Brief: Copy out the records from the line containing "Home (378, 133)" through the end of the records, shifting every answer coordinate by adding 102 to each of its numbers and keeping all other lines as they are. Leave the pictures out of your answer.
--- Start of Extracted material ---
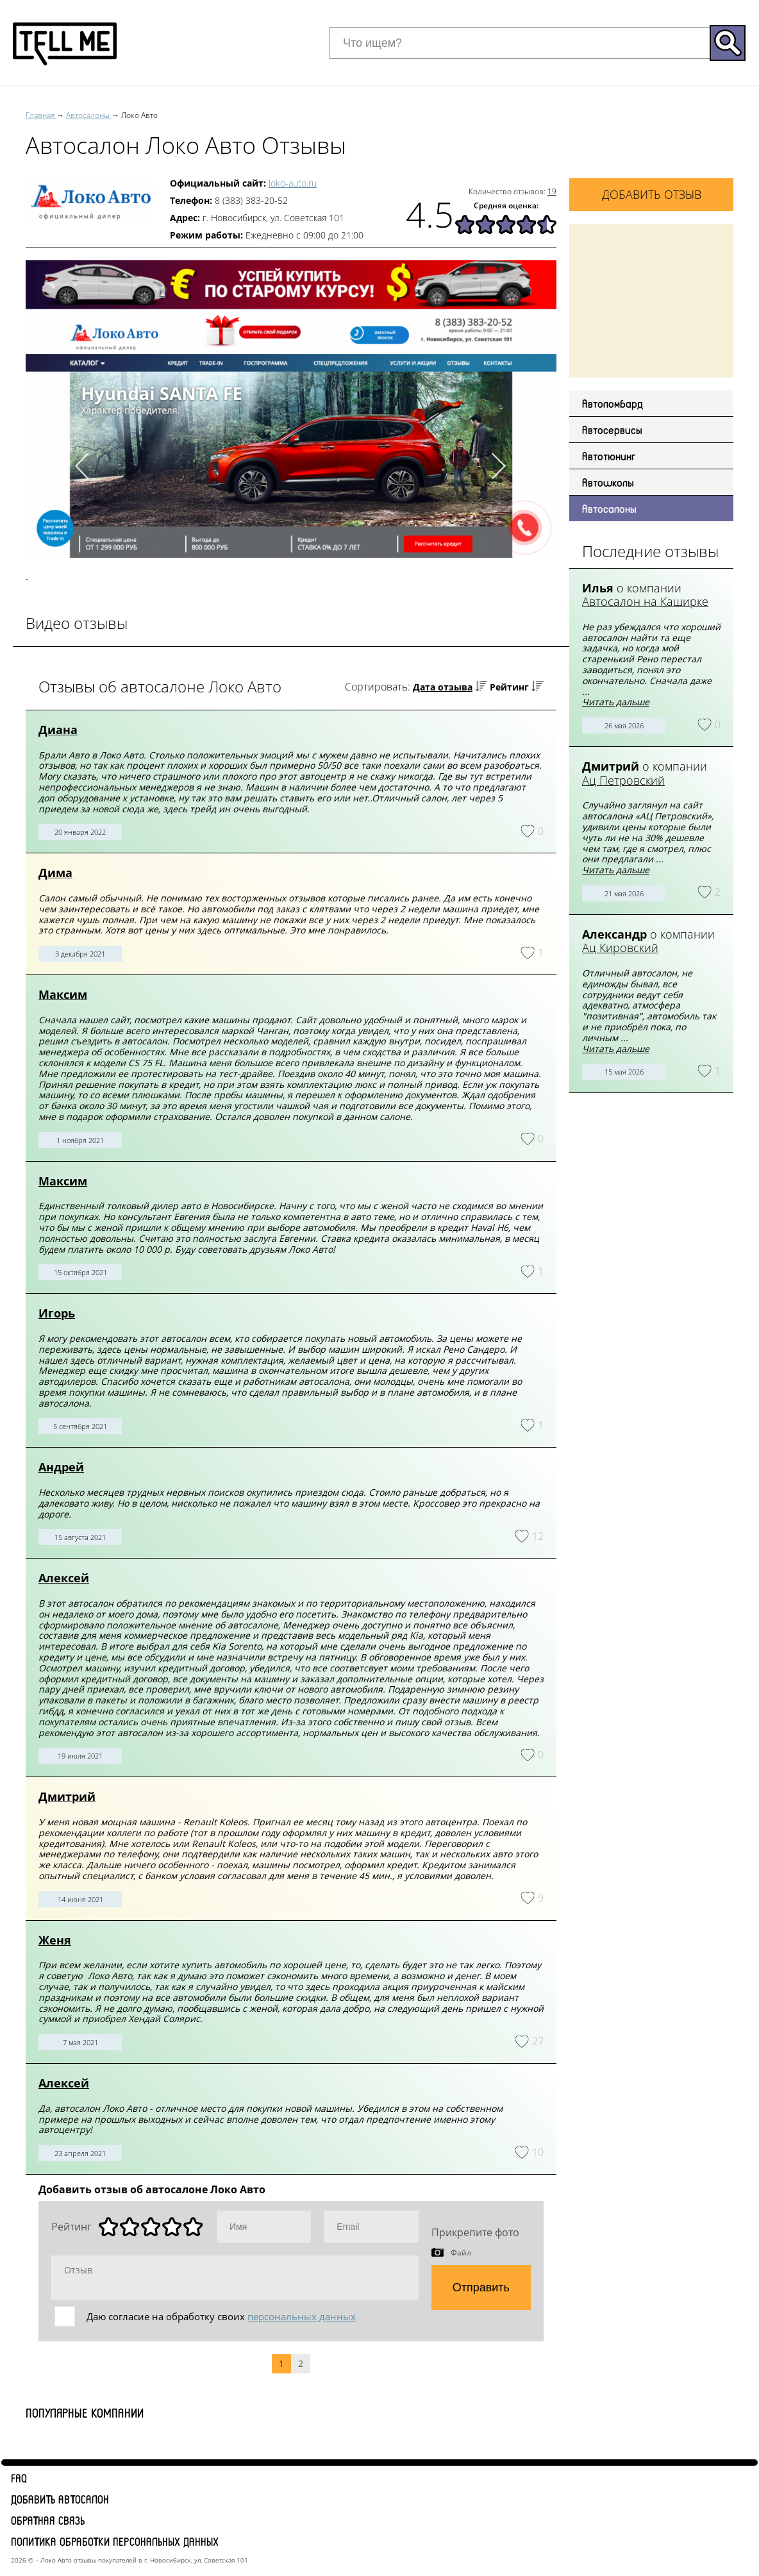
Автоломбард (612, 403)
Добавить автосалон (60, 2499)
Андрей (61, 1467)
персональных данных (301, 2316)
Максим (62, 994)
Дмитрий (67, 1796)
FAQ (19, 2478)
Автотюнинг (608, 456)
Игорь (56, 1313)
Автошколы (608, 482)
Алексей (63, 1577)
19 (551, 191)
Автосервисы (612, 429)
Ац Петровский (623, 780)
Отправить (481, 2287)
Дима (55, 872)
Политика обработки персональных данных (115, 2541)
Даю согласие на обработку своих (221, 2316)
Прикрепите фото (475, 2232)
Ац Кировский (620, 947)
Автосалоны (609, 508)
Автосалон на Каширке (645, 601)
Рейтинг (509, 687)
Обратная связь (48, 2520)
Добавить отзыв (651, 194)
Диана (58, 729)
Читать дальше (615, 702)
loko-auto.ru (293, 183)
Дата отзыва (442, 687)
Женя (54, 1940)
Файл (461, 2252)
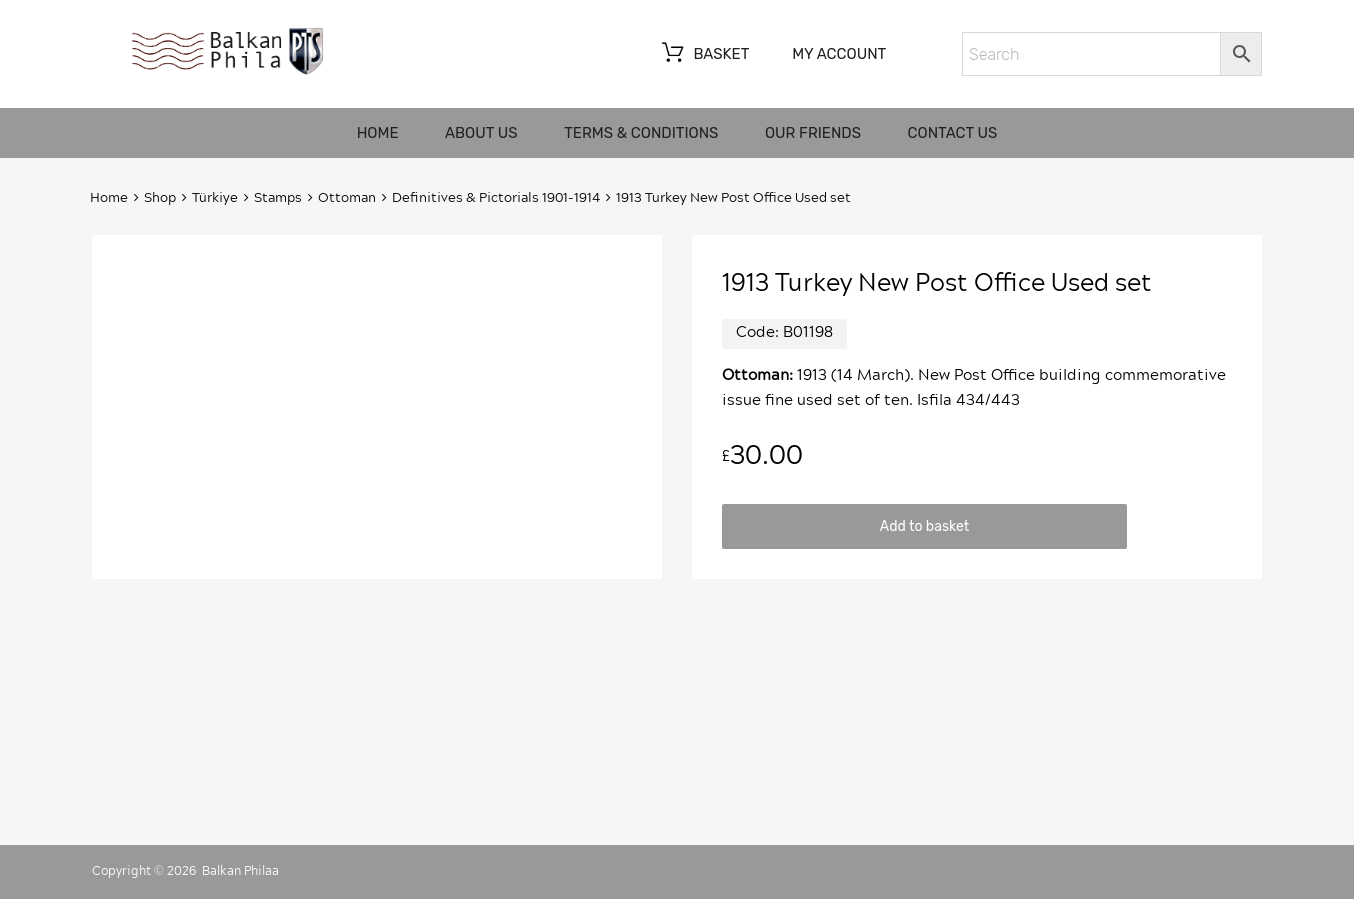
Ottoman (347, 198)
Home (378, 133)
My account (839, 54)
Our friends (813, 133)
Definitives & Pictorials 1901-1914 (496, 198)
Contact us (953, 133)
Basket (703, 55)
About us (481, 133)
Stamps (278, 198)
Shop (160, 198)
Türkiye (215, 198)
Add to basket (924, 526)
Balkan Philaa (240, 871)
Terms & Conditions (641, 133)
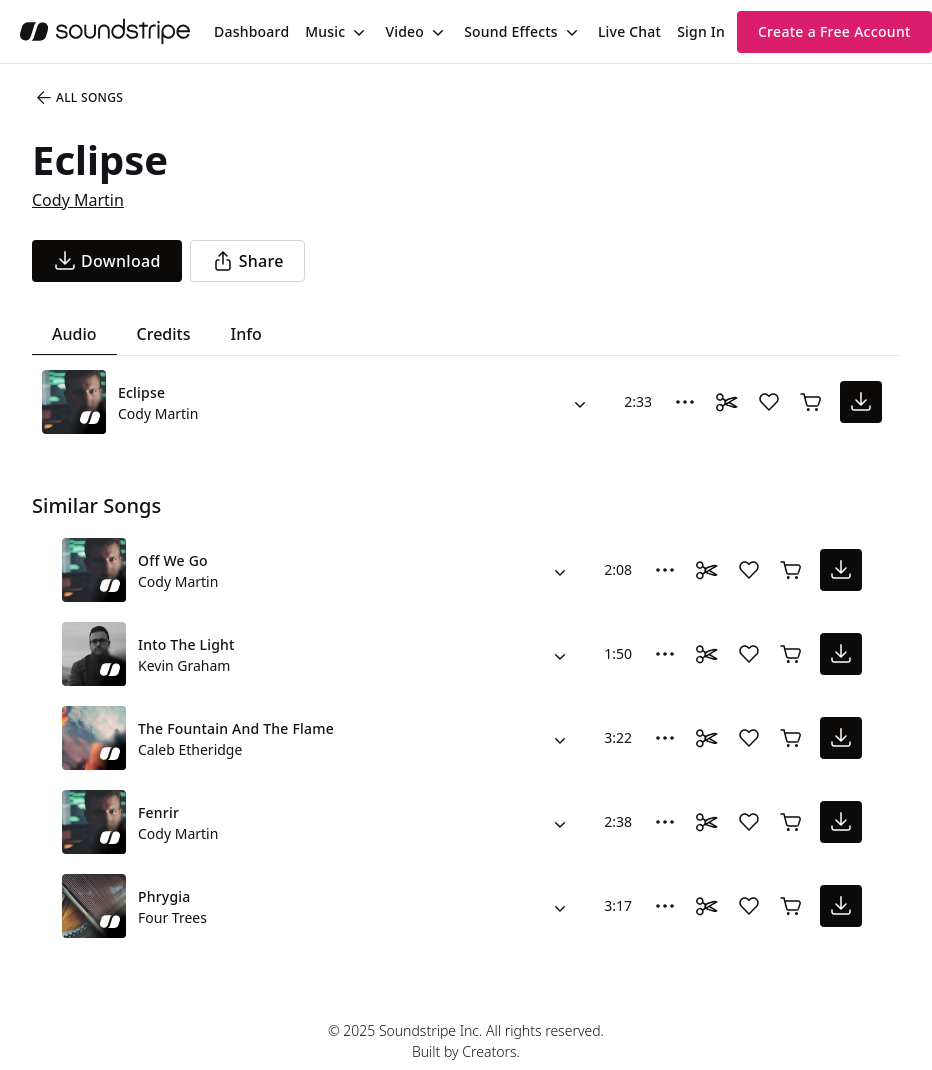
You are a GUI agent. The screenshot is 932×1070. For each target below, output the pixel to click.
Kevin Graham (184, 665)
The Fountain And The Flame (236, 728)
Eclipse (141, 392)
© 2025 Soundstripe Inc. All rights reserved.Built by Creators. (466, 1041)
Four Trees (172, 917)
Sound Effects (511, 31)
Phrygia (164, 896)
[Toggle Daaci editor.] (727, 402)
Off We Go (173, 560)
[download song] (107, 261)
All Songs (78, 98)
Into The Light (186, 644)
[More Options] (685, 402)
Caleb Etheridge (190, 749)
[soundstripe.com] (105, 31)
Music (325, 31)
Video (404, 31)
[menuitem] (251, 31)
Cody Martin (78, 200)
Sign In (701, 31)
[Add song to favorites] (769, 402)
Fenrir (158, 812)
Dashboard (251, 31)
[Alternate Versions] (580, 402)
--- End of Extracted material ---
Task answer:
Home (480, 235)
My account (941, 156)
Our friends (915, 235)
Definitives & Pictorials 1901-1914 (598, 300)
Contact us (1055, 235)
Basket (805, 157)
About us (583, 235)
Stamps (380, 300)
Shop (262, 300)
Türkiye (317, 300)
Add to basket (1026, 628)
Balkan Philaa (342, 973)
Terms & Conditions (743, 235)
You are a GUI agent. The screenshot is 932×1070. For each target below, output the pixel to click.
Kevin Graham (286, 767)
The Fountain And The Flame (338, 830)
Eclipse (243, 494)
© 2025 Soundstripe Inc. All rights reserved.Built by Creators. (568, 1143)
Four Trees (274, 1019)
Sound Effects (613, 133)
Phrygia (266, 998)
[Toggle Daaci editor.] (829, 504)
Off We Go (275, 662)
[download song] (209, 363)
All Songs (180, 200)
Into The Light (288, 746)
[More Options] (787, 504)
Caleb Etheridge (292, 851)
[soundstripe.com] (207, 133)
Music (427, 133)
Video (506, 133)
[menuitem] (353, 133)
Cody Martin (180, 302)
Sign In (803, 133)
[Add song to favorites] (871, 504)
Fenrir (260, 914)
Dashboard (353, 133)
[Alternate Versions] (682, 504)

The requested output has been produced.